The airline's decision to appoint Andreas Gruber, formally a network planner with Niki, as a managing director completes the picture of an airline set to follow its predecessor's model closely.
Following the insolvency filings by Niki and Air Berlin last year, a number of rivals announced plans to move into the markets the two carriers were vacating. EasyJet, in particular, moved into former Air Berlin markets in Germany with its purchase of assets at Tegel from the former Etihad equity partner. Germania also expanded in Tegel and other markets in the wake of Air Berlin's demise.
FlightGlobal schedules data shows that Laudamotion will face significant competition this summer from Eurowings, EasyJet, TUIfly and Condor in Germany, from Eurowings in Austria too, and from Edelweiss in Switzerland.
Eurowings will be a rival on nine German routes to Palma, including from Berlin, Cologne, Dusseldorf, Hannover and Stuttgart.
The competition from Eurowings between Austria and Palma is likewise pronounced: the Lufthansa subsidiary will be Laudamotion's only rival on the routes from Linz, Graz, Salzburg and Vienna.
Condor and TUIfly will both compete with Laudamotion on the routes to Palma from Cologne, Dusseldorf, Frankfurt, Hannover and Stuttgart.
EasyJet and Germania will contest the Tegel-Palma market. Ryanair also intends to operate that route this summer. All three airlines serve Palma from another Berlin airport, Schonefeld.
Ryanair will offer a competing to the Spanish island destination from Frankfurt – as will Lufthansa – and also from Cologne and Dusseldorf. Norwegian will be a rival on the Hannover and Dusseldorf routes to Palma.
On the Basel route, Laudamotion will challenge Edelweiss, Germania, Swiss and Vueling.
Overall, on the busier German routes, Laudamotion will face an average of four competitors on each city pair.
At present, no other airline appears to be planning scheduled services from Innsbruck to Palma this summer.
From Vienna, Laudamotion will be up against Eurowings on the routes to Brindisi, Chania, Ibiza and Kalamata. Austrian also flies to Chania from Austria's capital.
On its routes from Zurich, Laudamotion's biggest competitor will be Edelweiss. The Swiss leisure carrier will a rival on all the routes Laudamotion is to operate from the city. Its Zurich network will also bring into competition with Aegean Airlines, Germania, Helvetic, Swiss and IAG budget unit Vueling.
Deeper competition with IAG may also be in prospect.

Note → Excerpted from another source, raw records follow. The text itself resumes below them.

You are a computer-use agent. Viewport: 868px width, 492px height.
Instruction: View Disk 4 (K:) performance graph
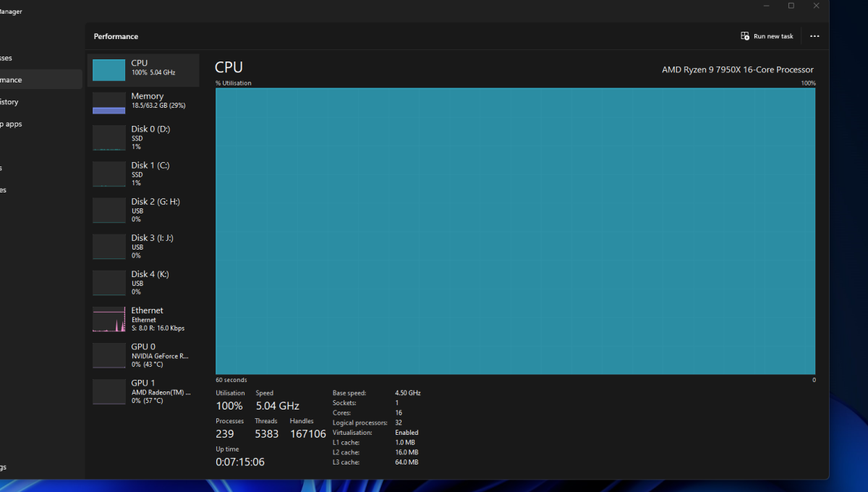143,282
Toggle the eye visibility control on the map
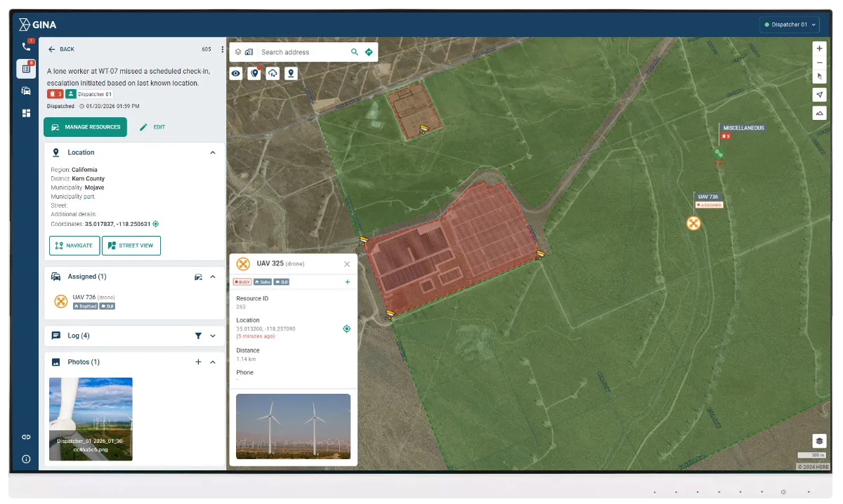This screenshot has height=504, width=843. (x=235, y=73)
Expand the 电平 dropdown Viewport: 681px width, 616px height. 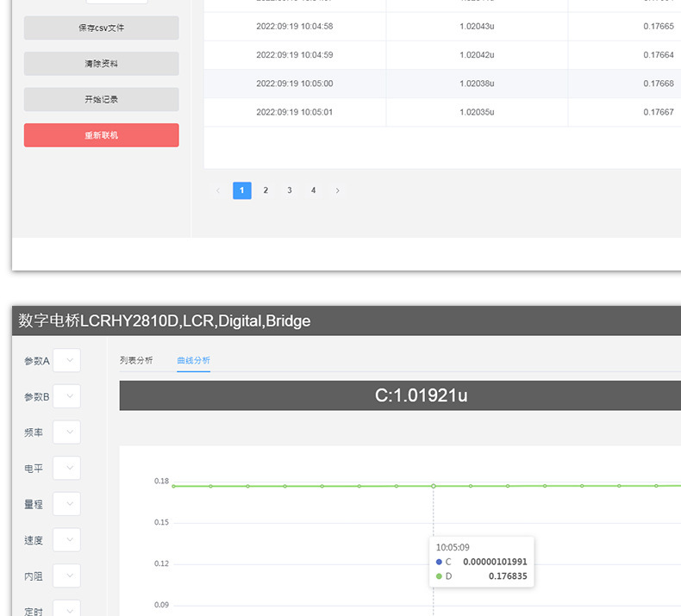click(x=67, y=468)
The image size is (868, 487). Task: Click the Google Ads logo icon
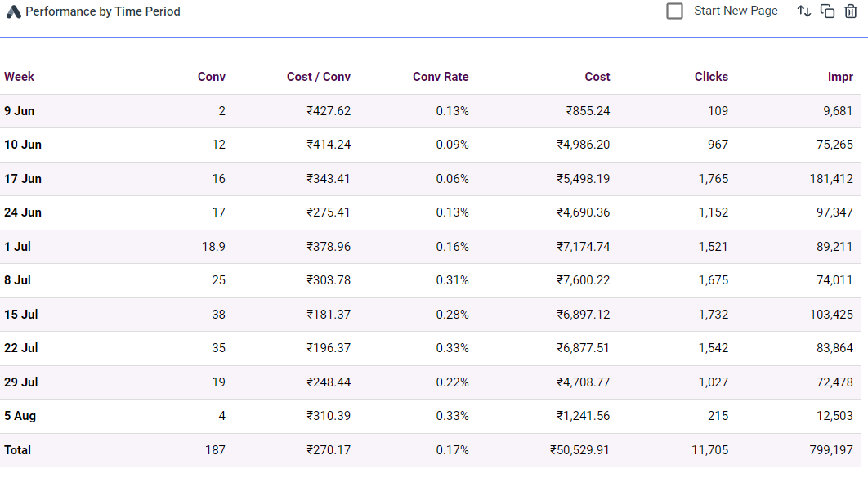(14, 12)
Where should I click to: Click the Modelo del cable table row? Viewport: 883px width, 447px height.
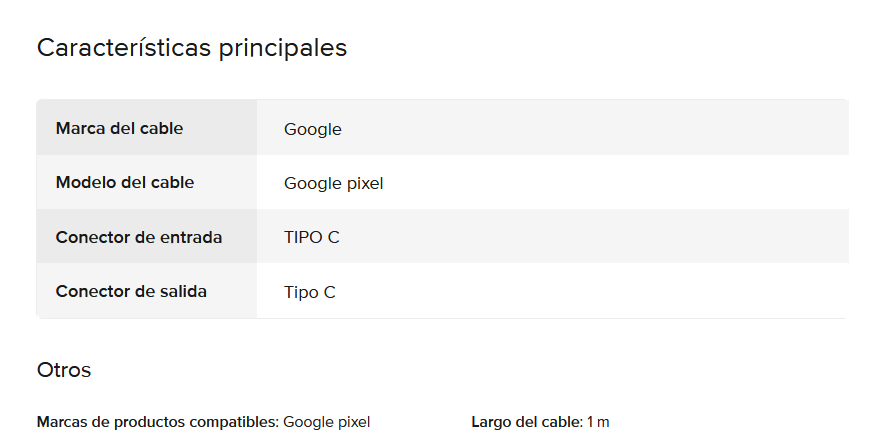coord(443,182)
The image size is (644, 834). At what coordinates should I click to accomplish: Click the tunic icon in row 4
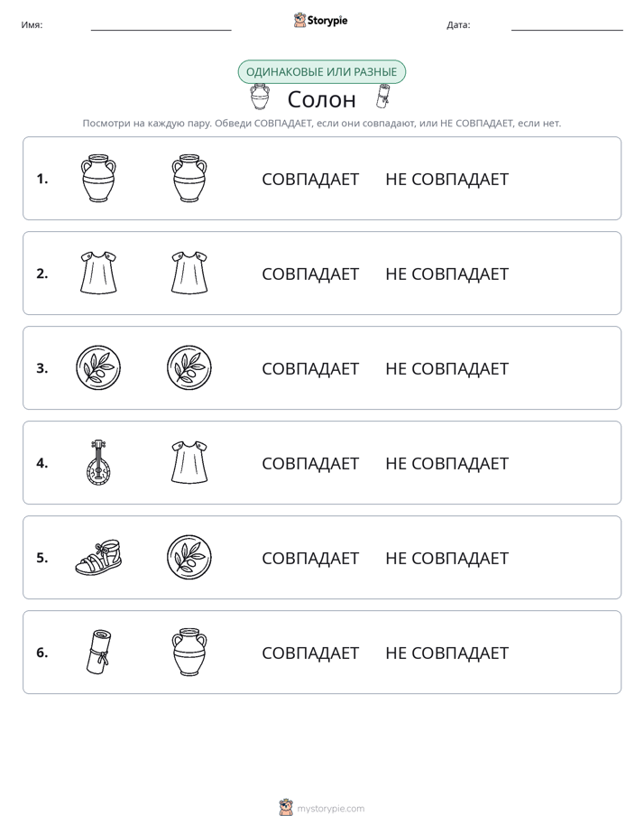(x=189, y=462)
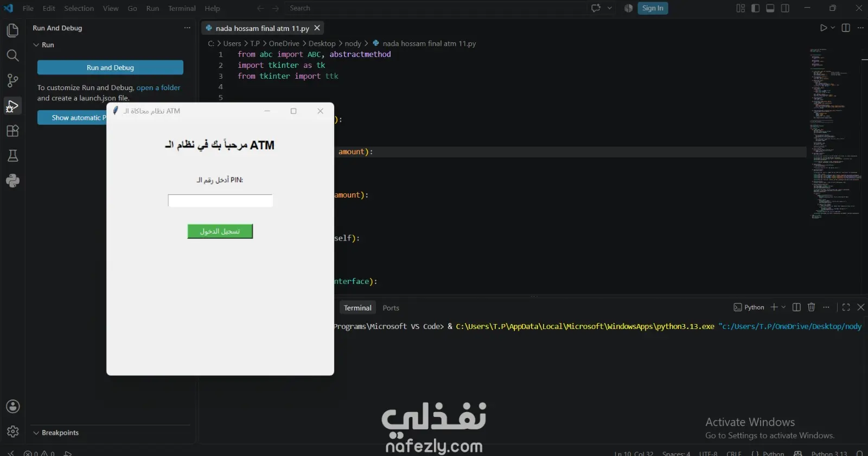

Following the airline group's unsuccessful bid to buy Niki, Walsh said in February that it planned to grow "organically" within the Austrian market through the expansion there of Vueling.
Laudamotion's decision to operate into some of the most heavily contested leisure markets in Europe suggests that the carrier either has strong confidence in its ability to extract good yields on those routes, or that it was simply easier to replicate Niki's previous network.

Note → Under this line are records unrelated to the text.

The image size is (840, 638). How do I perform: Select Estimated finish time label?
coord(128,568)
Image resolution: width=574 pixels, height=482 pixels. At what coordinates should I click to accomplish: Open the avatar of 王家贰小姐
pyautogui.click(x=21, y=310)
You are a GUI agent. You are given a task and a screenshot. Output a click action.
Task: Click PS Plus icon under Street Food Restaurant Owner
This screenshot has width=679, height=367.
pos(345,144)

Having bid successfully to take over Niki assets from its administrators in January, the former Formula 1 racing driver Lauda decided to relaunch it in March, giving himself just two months to create a new airline, recruit pilots and cabin crew and sell tickets – a tall order by any measure.
Some hint of a rushed pace in the new airline's development perhaps lies in Laudamotion's decision to recruit rival Thomas Cook to help market tickets and take over operational functions – "including traffic control and crew planning" – as a service provider.

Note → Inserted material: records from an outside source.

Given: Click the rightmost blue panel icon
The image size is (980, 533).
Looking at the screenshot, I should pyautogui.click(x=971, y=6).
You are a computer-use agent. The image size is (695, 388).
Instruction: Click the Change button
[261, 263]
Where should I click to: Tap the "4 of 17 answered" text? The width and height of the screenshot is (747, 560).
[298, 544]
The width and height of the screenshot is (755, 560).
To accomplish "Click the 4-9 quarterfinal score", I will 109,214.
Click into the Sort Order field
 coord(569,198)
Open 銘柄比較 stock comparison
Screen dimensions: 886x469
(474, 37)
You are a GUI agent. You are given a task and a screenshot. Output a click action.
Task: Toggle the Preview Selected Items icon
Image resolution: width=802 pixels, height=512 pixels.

Then there are the discussions Laudamotion is undertaking with Lufthansa, with the intention of wet-leasing aircraft to Eurowings for the summer. Speaking to FlightGlobal at the A4E Aviation Summit in Brussels earlier this month, Lufthansa chief executive Carsten Spohr indicated a sense of urgency when he said "time is running out" for Lauda to conclude a deal if he was to have it in place before his carrier started flights. Any deal is still to be concluded.
Whatever the rationale behind Laudamotion's choice of network plan and business model, it will be very soon face its commercial test.